On the Politics of War Powers

Burns, Sarah. The Politics of War Powers: The Theory and History of Presidential Unilateralism. University Press of Kansas, 2019. pp. 312. Cloth.

This is an enlightening book about a relevant topic that I knew little about. Burns’s book can essentially be broken down into two parts. The first part is on theory, where she discusses Montesquieu’s ideas regarding separation of powers, the Articles of Confederation as producing a “failed” or “failing” state, and the development of the United States Constitution, giving power over war to both the legislature (“power of the purse,” voting for declaration of war, etc.) and the executive (above all, as Commander in Chief). In the second part, Burns discusses the gradual evolution of the way that various presidents interpreted and used war powers, ultimately giving them greater power to the point that current presidents seem to have nearly unlimited executive prerogative.

Although early presidents did have a much more limited view of presidential power than they do today, they still were willing to maneuver within and beyond the Constitution. Washington was willing to take greater control of foreign policy while Congress was not in session, which Burns refers to as “prelegal,” and Jefferson purchased French Louisiana through an “extralegal” manner—essentially, these powers are not defined anywhere, so they exist outside of the constitutional order. Other presidents, like Abraham Lincoln, argued that the scope of the law expanded in times of crisis and, therefore, he believed he never worked outside of it. Yet, in spite of these already-large powers, Burns argues that executive power began to expand much more rapidly under Franklin Delano Roosevelt and Harry Truman, who both relied on White House lawyers to develop legal justifications for expansive policy. On this, Truman argued that he had the power to deploy American soldiers wherever he wanted for any purpose. Although Congress did limit some executive power under the 1973 War Powers Act, the strengths of the executive seemed to reach their apex under Nixon (who claimed that “anything illegal a president does is not illegal”) and Reagan (who justified Iran-Contra on these terms).
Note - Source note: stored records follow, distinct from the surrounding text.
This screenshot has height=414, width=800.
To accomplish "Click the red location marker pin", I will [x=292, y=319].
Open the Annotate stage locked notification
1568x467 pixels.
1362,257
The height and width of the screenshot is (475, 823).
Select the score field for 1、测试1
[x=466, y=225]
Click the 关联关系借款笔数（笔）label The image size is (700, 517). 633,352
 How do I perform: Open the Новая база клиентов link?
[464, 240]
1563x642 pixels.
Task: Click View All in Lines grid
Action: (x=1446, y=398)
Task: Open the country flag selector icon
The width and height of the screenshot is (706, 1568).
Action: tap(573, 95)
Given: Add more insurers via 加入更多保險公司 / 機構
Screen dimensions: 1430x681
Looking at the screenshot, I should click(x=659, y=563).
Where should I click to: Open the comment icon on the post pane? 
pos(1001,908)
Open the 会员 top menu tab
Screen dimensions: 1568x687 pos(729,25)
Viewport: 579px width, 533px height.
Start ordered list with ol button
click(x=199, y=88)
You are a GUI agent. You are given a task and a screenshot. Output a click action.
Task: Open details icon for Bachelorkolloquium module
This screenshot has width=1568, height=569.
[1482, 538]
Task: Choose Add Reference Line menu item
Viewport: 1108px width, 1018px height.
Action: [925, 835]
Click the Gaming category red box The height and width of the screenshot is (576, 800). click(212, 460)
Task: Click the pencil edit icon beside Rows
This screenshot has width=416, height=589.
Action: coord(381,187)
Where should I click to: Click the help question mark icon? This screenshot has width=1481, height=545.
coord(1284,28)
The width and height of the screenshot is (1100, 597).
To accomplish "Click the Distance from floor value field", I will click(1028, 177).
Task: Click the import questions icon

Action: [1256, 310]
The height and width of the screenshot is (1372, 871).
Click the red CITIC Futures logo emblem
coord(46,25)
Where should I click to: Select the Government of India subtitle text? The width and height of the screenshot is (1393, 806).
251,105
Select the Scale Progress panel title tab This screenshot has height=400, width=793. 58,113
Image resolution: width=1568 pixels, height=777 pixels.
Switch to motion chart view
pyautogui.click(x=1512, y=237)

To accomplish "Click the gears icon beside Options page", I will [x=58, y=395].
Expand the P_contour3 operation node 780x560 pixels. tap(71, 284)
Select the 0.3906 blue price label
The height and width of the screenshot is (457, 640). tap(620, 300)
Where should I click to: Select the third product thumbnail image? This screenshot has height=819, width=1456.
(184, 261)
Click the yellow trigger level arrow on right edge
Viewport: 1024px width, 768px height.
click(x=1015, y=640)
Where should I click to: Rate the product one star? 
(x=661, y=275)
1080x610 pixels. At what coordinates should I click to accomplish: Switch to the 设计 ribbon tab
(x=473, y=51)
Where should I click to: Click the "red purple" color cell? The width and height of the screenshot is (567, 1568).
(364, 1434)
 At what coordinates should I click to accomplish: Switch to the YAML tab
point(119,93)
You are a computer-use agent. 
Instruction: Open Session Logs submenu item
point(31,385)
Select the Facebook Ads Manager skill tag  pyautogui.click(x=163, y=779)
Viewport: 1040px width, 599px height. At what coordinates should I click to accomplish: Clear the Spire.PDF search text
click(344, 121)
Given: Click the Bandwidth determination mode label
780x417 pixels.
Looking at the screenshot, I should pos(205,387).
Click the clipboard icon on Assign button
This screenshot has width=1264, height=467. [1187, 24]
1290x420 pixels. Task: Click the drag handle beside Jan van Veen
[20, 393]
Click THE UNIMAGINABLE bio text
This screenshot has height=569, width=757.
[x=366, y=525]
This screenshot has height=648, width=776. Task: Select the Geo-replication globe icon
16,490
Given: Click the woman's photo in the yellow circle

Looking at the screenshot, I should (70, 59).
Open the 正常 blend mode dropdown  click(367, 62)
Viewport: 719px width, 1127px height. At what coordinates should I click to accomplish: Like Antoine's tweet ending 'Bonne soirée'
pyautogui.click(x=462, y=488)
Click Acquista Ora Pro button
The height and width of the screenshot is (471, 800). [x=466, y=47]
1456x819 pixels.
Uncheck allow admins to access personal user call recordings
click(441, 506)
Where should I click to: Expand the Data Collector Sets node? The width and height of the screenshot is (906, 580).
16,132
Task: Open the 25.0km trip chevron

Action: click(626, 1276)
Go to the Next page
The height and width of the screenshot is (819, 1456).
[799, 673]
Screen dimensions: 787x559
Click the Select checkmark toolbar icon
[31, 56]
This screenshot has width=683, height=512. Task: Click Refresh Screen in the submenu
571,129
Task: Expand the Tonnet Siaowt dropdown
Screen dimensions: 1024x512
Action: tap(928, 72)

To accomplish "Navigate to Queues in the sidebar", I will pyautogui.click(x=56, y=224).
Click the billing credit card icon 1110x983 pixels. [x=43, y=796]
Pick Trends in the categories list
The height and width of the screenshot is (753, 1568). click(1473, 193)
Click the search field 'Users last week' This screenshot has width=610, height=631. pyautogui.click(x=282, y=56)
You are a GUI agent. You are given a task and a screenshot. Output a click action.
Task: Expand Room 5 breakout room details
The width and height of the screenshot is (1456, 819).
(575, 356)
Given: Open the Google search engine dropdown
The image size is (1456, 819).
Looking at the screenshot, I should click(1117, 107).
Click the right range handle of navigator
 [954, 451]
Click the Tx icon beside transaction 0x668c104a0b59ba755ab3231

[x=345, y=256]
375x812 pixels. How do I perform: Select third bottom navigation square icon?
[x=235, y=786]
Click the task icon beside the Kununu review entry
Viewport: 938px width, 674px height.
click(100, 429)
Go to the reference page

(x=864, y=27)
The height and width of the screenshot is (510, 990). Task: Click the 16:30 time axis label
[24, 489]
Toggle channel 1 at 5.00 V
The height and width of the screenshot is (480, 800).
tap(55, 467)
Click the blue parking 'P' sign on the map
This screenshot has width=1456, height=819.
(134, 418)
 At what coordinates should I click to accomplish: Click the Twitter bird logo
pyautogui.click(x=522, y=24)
Burns finds that the trajectory of American history ostensibly should have seen Congress limit presidential powers in the 1990s—the United States’s greatest threat collapsed in 1992—but the lack of large-scale conflict did not seem to be a real issue (so-called “small wars” did not really feature in their calculation) and it didn’t seem likely that executive power would expand any further. Until, of course, 9/11, after which the Bush administration reached Nixon-Reagan levels of strength. While Obama was expected to limit these powers, he maintained them in his “limited wars” against Terror. The most recent president at the time of this book’s writing, Donald Trump, does not appear much here at all, but there is a message about executive prerogative outside of “war powers” that seems relevant, especially given that former President Trump’s lawyers have been continuously fighting off legal challenges under the rubric of “presidential prerogative” over the past few years.

In spite of Burns’s emphasis on the position of the presidency, she finds that Congress is just as—if not more—at fault as the executive branch. To her, Congress has a moral and legal responsibility to defend its own powers, but it acquiesces whenever the executive attempts to move forward. I think a lot of this is due to fears about appearing “weak” or because legislators are afraid that they will be seen as “not doing enough” against threats overseas. This is, of course, nonsense, and the fear of the public’s response to limiting the presidency is damaging to the entire American constitutional order.

While I learned a lot from this book, the early emphasis on theory made it seem weaker to me—it would have been better to offer a deeper dive into specific cases of expansion/limitation of executive power than to outline what exactly the Founders had intended. Given that we are far beyond that point, the discussion almost seems irrelevant.